Nuestro Todopoderoso Creador del Universo pudiera, si lo quisiera, con
solo mover un dedo, provocar los hechos más portentosos e inimaginables;
incluso haber eliminado al Diablo antes de volverse malo y pervertir a la
Humanidad.
Pero la cuestión era y sigue
siendo poder confirmar si los seres humanos por propia iniciativa adoran y
sirven con gratitud a su Hacedor, o por el contrario y como lo afirma el
Adversario, éstos solo buscan a Dios para satisfacer sus propios intereses
egoístas, siendo inclusive capaz de blasfemar su santo nombre cuando las cosas
no le salen como ellos quieren.
Por eso, para tomar la decisión de vivir
bajo el régimen de la Divina Providencia se requiere sencillez y buena voluntad,
porque no siempre las cosas son cuando las deseamos o como las queremos.
Lo que sí podemos estar seguros
es que así como nuestro Dios permitió la caída del ser humano en pecado,
también le proveyó de un magistral plan de salvación; y el establecimiento de
su pleno gobierno sobre toda la tierra es el aspecto más relevante y el
objetivo final de dicho plan (Sal. 2.6-9; Ap. 11.15).
Pero el Reino de Dios (expresión
que incluye no solo al rey y sus súbditos, sino a todos los elementos, áreas o
dimensiones que comprende), no es algo puramente material y terminado como un
objeto que pudiera caer desde lo alto.

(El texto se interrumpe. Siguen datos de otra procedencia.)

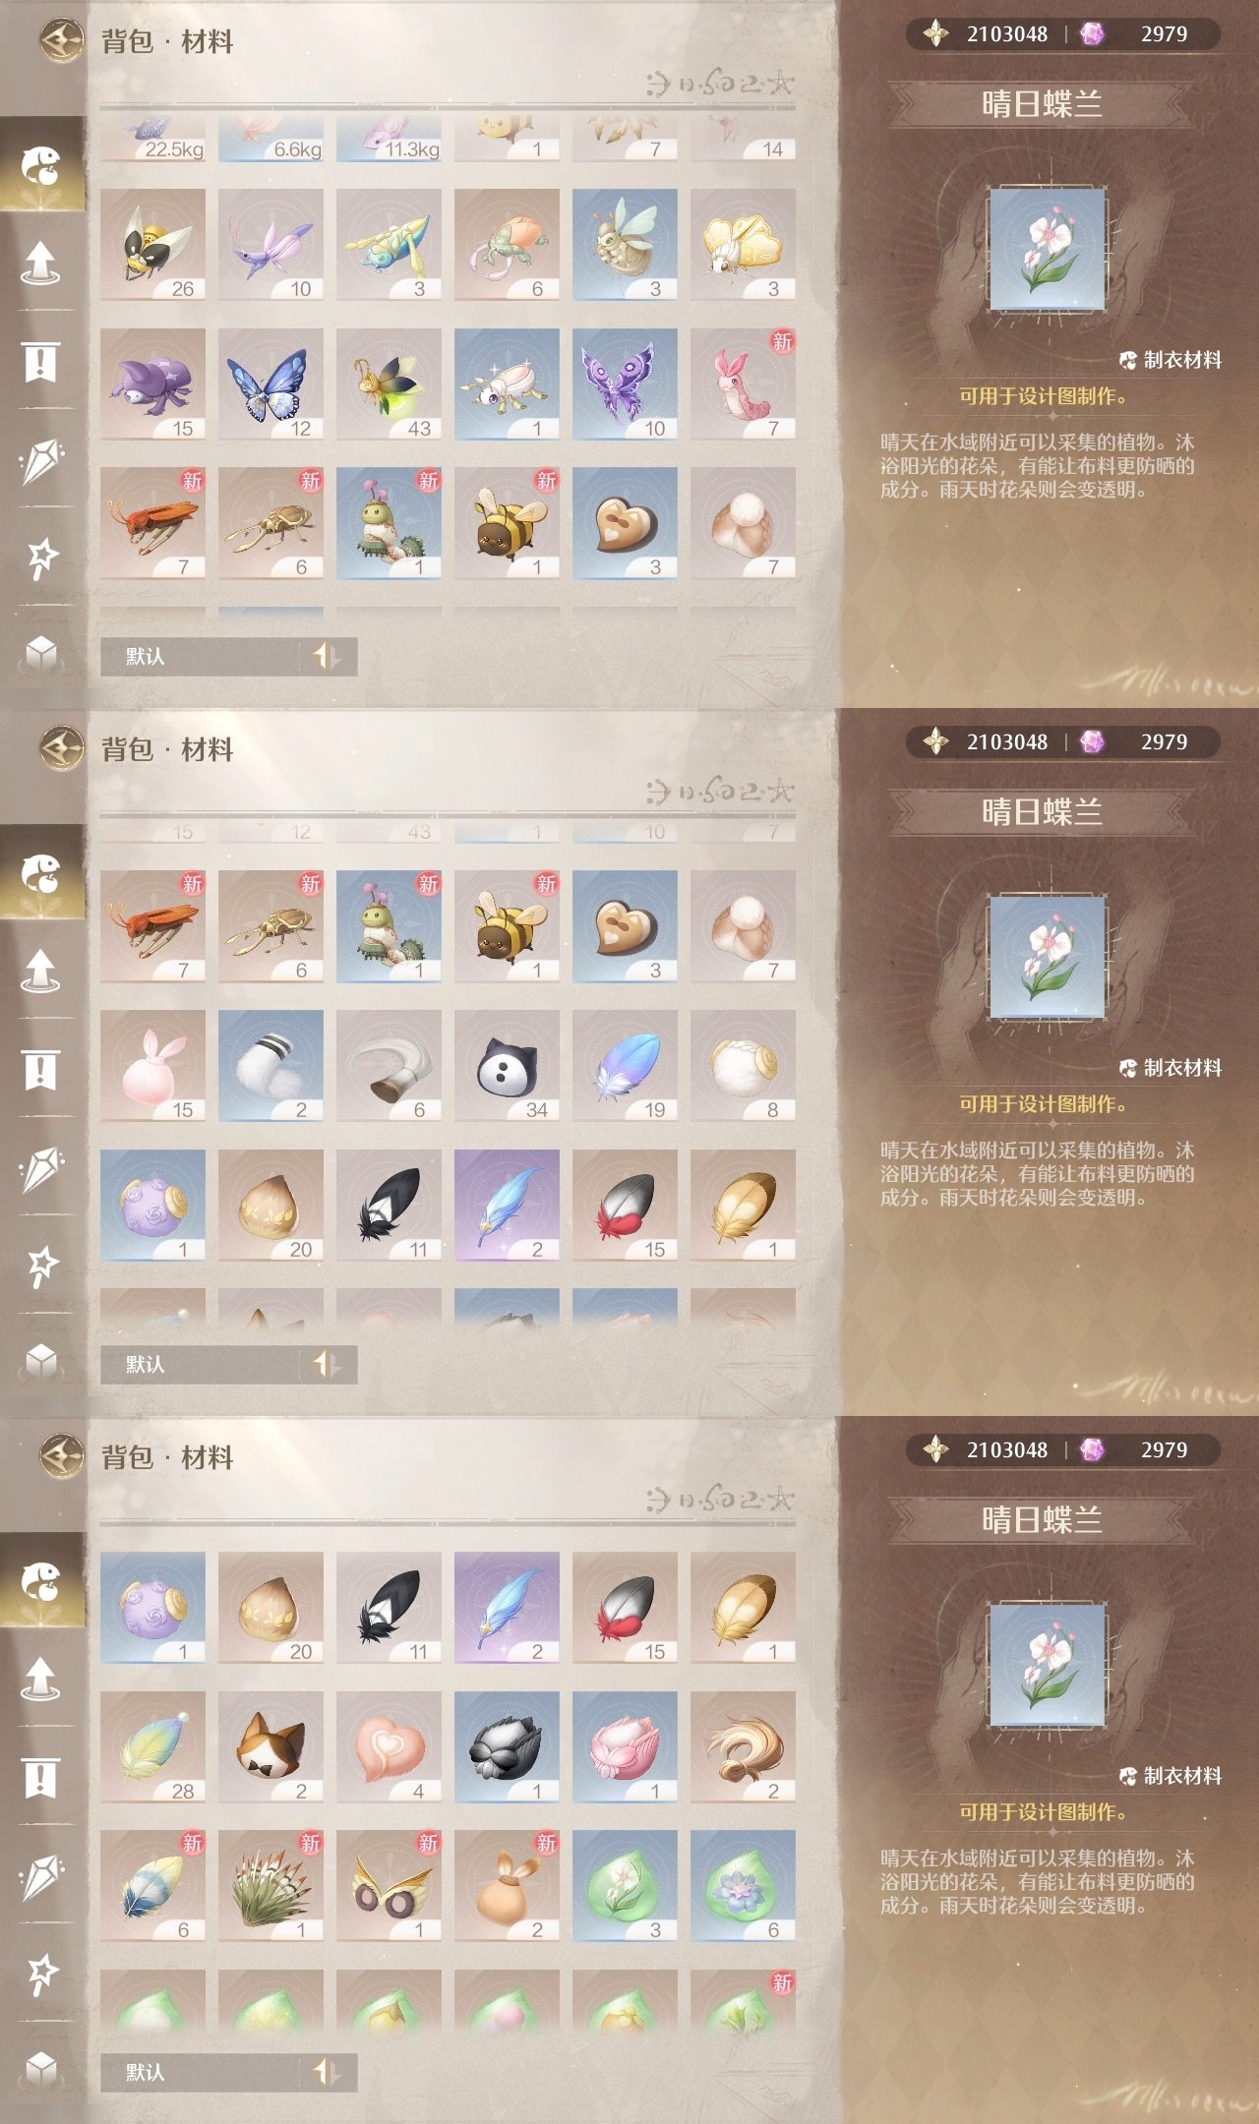Select the orange cat face item

coord(270,1747)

Y porque no es estático como una cosa,
sino dinámico como un organismo viviente, tal como un árbol (Lc.13.18-19),
nosotros, que nos reconocimos pecadores y alejados de Dios, y que aceptamos
recibir de Jesucristo su perdón, su señorío, y su Reino, debemos colaborar con
Dios ayudando en la construcción de este esperanzador Reino (1-Co 3.9; Col
4.11), tanto para lograr la integración de sus participantes, como para
enaltecer su grandeza y sus valores.